Veuillez recopier le passage du texte sur le COVAX qui s'ouvre sur les mots « En outre, en » et se termine par « mondiale de vaccins. », en renommant « Organisation mondiale du commerce » en « OMC ».

#### Extrait du texte:
——
Les organisations ont en particulier exhorté le COVAX à soutenir publiquement et à aligner son action sur celle du Groupe d’accès à la technologie contre le Covid-19 de l’OMS (Covid-19 Technology Access Pool, C-TAP), une plateforme de partage de connaissances, de propriété intellectuelle et de données nécessaires pour la riposte au Covid-19.

Le COVAX a répondu que s'aligner et coopérer avec C-TAP « n'est pas une priorité immédiate », étant donné les pressions auxquelles il est soumis pour remplir ses objectifs de livraison de vaccins cette année. « Le COVAX devrait reconnaître que le partage des connaissances et de la propriété intellectuelle est essentiel pour remplir sa mission de garantir à tous les pays du monde un accès juste et équitable au vaccin », a déclaré Tamaryn Nelson, conseillère en matière de santé à Amnesty International. « En refusant de s'engager dans des initiatives qui ont le potentiel d'augmenter considérablement l'approvisionnement mondial en vaccins, COVAX semble se tirer une balle dans le pied, et entraver son propre travail. »

En outre, en octobre 2020, l’Inde et l’Afrique du Sud ont présenté une proposition à l’Organisation mondiale du commerce, visant à lever à titre temporaire certaines des règles régissant la propriété intellectuelle en vertu de l’Accord sur les aspects des droits de propriété intellectuelle qui touchent au commerce (Agreement on Trade-Related Aspects of Intellectual Property Rights, TRIPS), jusqu’à ce qu’une vaccination généralisée ait été mise en place à l’échelle mondiale. L’approbation de cette proposition aurait pour effet de stimuler la fabrication mondiale de vaccins.

La proposition a le soutien de plus de 100 pays et de centaines d’organisations de la société civile, mais a été bloquée pendant plus de six mois par un petit groupe de gouvernements de pays à haut niveau de vie, dont les États-Unis, l’Union européenne (représentée par sa Commission), le Royaume-Uni, le Canada, l’Australie, la Suisse, le Japon et le Brésil. Certains de ces gouvernements ont invoqué leurs engagements de financement du COVAX tout en continuant de bloquer la proposition, alors même que les deux efforts sont complètement différents, mais complémentaires par nature.

L'OMS a apporté publiquement son soutien à cette idée de dérogation. La CEPI et Gavi devraient également la soutenir et exhorter les gouvernements à en faire autant, ont déclaré les organisations. Cependant, le COVAX a affirmé ne pas être convaincu que les questions relatives à la propriété intellectuelle constituaient le principal obstacle à la production et à la distribution de vaccins. Il estime que les principaux obstacles sont les coûts élevés de démarrage et le caractère compliqué des processus de production.
——
#### Données d'entrée:

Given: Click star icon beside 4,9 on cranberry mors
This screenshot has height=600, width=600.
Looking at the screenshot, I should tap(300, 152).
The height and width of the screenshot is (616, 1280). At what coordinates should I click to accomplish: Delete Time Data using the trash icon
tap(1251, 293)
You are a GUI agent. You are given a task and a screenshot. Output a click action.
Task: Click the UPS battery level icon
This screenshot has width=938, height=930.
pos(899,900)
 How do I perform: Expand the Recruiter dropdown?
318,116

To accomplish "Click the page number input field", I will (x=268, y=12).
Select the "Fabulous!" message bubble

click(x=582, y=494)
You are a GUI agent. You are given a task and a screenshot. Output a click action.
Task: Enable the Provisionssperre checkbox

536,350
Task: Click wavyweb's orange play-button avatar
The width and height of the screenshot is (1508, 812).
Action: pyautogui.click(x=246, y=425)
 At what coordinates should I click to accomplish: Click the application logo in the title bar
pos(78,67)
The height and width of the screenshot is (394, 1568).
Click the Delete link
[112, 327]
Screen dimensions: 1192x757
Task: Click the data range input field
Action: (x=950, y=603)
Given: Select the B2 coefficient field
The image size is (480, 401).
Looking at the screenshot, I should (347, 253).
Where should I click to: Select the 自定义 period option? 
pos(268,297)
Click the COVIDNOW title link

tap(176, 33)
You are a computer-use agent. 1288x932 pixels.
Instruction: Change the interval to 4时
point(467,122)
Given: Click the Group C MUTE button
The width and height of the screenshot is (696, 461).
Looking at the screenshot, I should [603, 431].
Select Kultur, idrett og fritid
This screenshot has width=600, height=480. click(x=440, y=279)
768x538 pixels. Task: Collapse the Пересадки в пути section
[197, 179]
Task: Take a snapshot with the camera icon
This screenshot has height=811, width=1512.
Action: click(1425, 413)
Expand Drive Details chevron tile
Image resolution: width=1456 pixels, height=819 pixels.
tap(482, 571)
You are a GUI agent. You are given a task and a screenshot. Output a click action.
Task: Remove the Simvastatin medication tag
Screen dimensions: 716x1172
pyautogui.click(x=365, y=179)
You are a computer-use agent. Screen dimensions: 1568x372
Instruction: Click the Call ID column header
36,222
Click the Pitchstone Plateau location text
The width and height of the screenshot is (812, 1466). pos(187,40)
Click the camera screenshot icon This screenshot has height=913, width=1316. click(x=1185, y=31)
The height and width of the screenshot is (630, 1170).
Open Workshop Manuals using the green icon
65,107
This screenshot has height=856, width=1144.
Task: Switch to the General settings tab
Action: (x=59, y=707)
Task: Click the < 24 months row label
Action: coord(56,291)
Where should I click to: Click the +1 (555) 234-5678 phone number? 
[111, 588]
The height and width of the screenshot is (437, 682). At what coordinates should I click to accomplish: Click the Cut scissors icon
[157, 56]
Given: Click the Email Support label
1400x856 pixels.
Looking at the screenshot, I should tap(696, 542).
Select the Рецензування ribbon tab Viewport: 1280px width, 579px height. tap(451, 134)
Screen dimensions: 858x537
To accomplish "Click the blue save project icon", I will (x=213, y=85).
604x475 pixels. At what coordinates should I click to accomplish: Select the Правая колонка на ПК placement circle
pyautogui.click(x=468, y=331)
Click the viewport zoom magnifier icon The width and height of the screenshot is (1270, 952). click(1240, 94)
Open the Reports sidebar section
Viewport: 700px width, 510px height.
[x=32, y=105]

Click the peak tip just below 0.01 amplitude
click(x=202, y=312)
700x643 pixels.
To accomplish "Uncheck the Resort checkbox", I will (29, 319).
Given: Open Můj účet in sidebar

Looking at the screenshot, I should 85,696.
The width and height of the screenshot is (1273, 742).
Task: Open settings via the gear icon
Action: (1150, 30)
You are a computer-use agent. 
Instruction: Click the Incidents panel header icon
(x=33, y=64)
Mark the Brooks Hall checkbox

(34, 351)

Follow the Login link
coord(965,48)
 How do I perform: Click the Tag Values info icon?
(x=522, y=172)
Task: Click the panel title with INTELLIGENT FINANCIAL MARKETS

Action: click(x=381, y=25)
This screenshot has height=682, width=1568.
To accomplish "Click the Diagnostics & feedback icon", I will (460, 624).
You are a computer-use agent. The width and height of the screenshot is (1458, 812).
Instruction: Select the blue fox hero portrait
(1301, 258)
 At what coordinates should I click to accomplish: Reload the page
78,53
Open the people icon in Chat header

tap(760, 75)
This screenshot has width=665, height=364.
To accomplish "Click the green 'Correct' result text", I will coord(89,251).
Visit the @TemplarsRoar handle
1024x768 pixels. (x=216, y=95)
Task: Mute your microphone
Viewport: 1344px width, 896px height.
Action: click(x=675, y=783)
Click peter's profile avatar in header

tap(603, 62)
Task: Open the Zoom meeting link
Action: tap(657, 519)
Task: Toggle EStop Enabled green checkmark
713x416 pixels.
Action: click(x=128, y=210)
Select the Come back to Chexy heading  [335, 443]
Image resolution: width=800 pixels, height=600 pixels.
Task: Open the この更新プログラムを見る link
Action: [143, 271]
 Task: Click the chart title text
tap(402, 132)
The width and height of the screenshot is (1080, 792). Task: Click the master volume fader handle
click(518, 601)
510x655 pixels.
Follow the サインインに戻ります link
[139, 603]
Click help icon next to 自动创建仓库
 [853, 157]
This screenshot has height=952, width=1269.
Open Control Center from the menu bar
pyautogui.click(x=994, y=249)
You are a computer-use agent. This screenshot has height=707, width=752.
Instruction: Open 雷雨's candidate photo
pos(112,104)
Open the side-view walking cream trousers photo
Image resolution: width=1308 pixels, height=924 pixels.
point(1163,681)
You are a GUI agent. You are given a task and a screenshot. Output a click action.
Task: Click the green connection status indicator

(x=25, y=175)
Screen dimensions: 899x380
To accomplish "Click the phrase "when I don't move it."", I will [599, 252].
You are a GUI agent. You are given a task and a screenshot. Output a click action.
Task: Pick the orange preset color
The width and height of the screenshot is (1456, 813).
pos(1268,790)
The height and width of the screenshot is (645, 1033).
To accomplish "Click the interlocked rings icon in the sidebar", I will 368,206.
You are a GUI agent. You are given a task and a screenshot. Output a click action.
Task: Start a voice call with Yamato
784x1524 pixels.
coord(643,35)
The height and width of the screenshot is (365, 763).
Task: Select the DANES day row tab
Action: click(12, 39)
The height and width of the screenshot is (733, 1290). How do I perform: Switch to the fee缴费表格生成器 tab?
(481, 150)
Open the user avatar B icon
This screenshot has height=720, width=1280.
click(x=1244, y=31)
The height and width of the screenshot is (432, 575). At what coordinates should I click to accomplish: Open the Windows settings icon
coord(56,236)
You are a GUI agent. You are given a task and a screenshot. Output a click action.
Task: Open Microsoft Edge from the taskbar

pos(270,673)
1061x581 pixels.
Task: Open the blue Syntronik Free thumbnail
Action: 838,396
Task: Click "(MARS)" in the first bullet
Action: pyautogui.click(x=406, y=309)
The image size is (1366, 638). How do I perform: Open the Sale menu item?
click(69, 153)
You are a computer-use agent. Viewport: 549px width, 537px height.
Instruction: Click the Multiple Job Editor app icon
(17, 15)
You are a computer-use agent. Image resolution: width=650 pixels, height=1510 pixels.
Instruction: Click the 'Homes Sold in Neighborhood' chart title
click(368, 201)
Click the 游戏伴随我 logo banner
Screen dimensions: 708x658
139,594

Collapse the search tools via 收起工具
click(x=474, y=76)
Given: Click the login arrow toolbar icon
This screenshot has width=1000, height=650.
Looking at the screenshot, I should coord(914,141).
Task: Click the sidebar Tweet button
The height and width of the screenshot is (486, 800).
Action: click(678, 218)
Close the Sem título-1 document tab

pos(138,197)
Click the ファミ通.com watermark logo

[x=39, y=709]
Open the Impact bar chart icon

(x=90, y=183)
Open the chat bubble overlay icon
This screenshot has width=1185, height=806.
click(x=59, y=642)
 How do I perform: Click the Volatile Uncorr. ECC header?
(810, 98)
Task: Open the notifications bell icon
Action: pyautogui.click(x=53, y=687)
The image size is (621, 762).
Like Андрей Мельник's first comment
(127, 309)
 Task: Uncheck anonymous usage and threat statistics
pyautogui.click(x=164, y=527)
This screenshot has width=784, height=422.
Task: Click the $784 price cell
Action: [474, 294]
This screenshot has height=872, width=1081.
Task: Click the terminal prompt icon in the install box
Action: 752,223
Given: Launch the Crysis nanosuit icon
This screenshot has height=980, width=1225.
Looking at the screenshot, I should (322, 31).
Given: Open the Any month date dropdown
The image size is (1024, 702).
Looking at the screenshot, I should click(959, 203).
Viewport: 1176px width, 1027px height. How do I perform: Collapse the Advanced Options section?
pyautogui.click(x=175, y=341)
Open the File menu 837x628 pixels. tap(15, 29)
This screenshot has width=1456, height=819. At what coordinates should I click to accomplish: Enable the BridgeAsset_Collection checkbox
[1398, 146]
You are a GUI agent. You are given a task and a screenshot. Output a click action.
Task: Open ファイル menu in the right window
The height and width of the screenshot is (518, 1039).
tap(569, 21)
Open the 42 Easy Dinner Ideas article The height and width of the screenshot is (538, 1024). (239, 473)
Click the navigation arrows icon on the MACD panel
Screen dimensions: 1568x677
——
#### Réponse:
En outre, en octobre 2020, l’Inde et l’Afrique du Sud ont présenté une proposition à l’OMC, visant à lever à titre temporaire certaines des règles régissant la propriété intellectuelle en vertu de l’Accord sur les aspects des droits de propriété intellectuelle qui touchent au commerce (Agreement on Trade-Related Aspects of Intellectual Property Rights, TRIPS), jusqu’à ce qu’une vaccination généralisée ait été mise en place à l’échelle mondiale. L’approbation de cette proposition aurait pour effet de stimuler la fabrication mondiale de vaccins.